▶ [Record set]:
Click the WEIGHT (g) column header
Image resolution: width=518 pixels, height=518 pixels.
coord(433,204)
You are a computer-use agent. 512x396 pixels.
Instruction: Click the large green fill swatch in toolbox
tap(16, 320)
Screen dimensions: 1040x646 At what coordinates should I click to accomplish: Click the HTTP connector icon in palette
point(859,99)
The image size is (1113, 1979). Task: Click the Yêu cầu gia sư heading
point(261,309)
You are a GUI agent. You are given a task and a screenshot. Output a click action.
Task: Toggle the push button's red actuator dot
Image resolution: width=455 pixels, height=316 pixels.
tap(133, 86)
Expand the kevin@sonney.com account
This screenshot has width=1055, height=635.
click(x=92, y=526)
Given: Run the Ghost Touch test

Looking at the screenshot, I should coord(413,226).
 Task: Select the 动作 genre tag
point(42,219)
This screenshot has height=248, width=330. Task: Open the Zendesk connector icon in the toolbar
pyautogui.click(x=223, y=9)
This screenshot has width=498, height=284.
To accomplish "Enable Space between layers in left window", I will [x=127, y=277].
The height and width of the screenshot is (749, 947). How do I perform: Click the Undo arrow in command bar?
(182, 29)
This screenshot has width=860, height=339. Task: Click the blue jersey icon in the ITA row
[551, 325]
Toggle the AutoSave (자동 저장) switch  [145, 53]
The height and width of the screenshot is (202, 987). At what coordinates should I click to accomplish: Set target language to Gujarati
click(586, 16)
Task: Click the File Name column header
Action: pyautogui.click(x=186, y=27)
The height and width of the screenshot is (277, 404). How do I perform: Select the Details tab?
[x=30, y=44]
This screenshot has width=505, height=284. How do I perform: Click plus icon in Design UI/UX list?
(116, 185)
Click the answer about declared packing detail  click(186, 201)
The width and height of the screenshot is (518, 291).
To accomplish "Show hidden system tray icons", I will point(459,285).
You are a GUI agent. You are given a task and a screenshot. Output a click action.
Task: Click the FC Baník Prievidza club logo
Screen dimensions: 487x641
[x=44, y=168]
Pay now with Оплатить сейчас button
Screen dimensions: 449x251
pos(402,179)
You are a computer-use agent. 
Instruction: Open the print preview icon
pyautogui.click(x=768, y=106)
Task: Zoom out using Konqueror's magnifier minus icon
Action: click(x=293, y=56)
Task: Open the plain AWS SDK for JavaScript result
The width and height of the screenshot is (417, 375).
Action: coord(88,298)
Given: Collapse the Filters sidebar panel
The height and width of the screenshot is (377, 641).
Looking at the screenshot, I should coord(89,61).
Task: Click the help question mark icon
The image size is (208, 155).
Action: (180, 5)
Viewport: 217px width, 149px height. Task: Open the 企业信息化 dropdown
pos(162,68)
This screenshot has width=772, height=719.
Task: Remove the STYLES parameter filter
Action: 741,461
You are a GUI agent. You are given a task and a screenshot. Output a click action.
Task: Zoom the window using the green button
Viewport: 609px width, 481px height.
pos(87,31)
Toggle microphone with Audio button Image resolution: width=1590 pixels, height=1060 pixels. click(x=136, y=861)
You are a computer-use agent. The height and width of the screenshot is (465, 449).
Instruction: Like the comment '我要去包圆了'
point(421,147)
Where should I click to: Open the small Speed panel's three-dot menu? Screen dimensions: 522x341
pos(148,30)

▶ [Task statement]: Would you copy the data exactly as shown above?

▶ [The answer]:
Click the WEIGHT (g) column header
Image resolution: width=518 pixels, height=518 pixels.
coord(433,204)
You are a computer-use agent. 512x396 pixels.
Instruction: Click the large green fill swatch in toolbox
tap(16, 320)
Screen dimensions: 1040x646 At what coordinates should I click to accomplish: Click the HTTP connector icon in palette
point(859,99)
The image size is (1113, 1979). Task: Click the Yêu cầu gia sư heading
point(261,309)
You are a GUI agent. You are given a task and a screenshot. Output a click action.
Task: Toggle the push button's red actuator dot
Image resolution: width=455 pixels, height=316 pixels.
tap(133, 86)
Expand the kevin@sonney.com account
This screenshot has width=1055, height=635.
click(x=92, y=526)
Given: Run the Ghost Touch test

Looking at the screenshot, I should coord(413,226).
 Task: Select the 动作 genre tag
point(42,219)
This screenshot has height=248, width=330. Task: Open the Zendesk connector icon in the toolbar
pyautogui.click(x=223, y=9)
This screenshot has width=498, height=284.
To accomplish "Enable Space between layers in left window", I will [x=127, y=277].
The height and width of the screenshot is (749, 947). How do I perform: Click the Undo arrow in command bar?
(182, 29)
This screenshot has width=860, height=339. Task: Click the blue jersey icon in the ITA row
[551, 325]
Toggle the AutoSave (자동 저장) switch  [145, 53]
The height and width of the screenshot is (202, 987). At what coordinates should I click to accomplish: Set target language to Gujarati
click(586, 16)
Task: Click the File Name column header
Action: pyautogui.click(x=186, y=27)
The height and width of the screenshot is (277, 404). How do I perform: Select the Details tab?
[x=30, y=44]
This screenshot has width=505, height=284. How do I perform: Click plus icon in Design UI/UX list?
(116, 185)
Click the answer about declared packing detail  click(186, 201)
The width and height of the screenshot is (518, 291).
To accomplish "Show hidden system tray icons", I will point(459,285).
You are a GUI agent. You are given a task and a screenshot. Output a click action.
Task: Click the FC Baník Prievidza club logo
Screen dimensions: 487x641
[x=44, y=168]
Pay now with Оплатить сейчас button
Screen dimensions: 449x251
pos(402,179)
You are a computer-use agent. 
Instruction: Open the print preview icon
pyautogui.click(x=768, y=106)
Task: Zoom out using Konqueror's magnifier minus icon
Action: click(x=293, y=56)
Task: Open the plain AWS SDK for JavaScript result
The width and height of the screenshot is (417, 375).
Action: coord(88,298)
Given: Collapse the Filters sidebar panel
The height and width of the screenshot is (377, 641).
Looking at the screenshot, I should coord(89,61).
Task: Click the help question mark icon
The image size is (208, 155).
Action: (180, 5)
Viewport: 217px width, 149px height. Task: Open the 企业信息化 dropdown
pos(162,68)
This screenshot has width=772, height=719.
Task: Remove the STYLES parameter filter
Action: 741,461
You are a GUI agent. You are given a task and a screenshot. Output a click action.
Task: Zoom the window using the green button
Viewport: 609px width, 481px height.
pos(87,31)
Toggle microphone with Audio button Image resolution: width=1590 pixels, height=1060 pixels. click(x=136, y=861)
You are a computer-use agent. The height and width of the screenshot is (465, 449).
Instruction: Like the comment '我要去包圆了'
point(421,147)
Where should I click to: Open the small Speed panel's three-dot menu? Screen dimensions: 522x341
pos(148,30)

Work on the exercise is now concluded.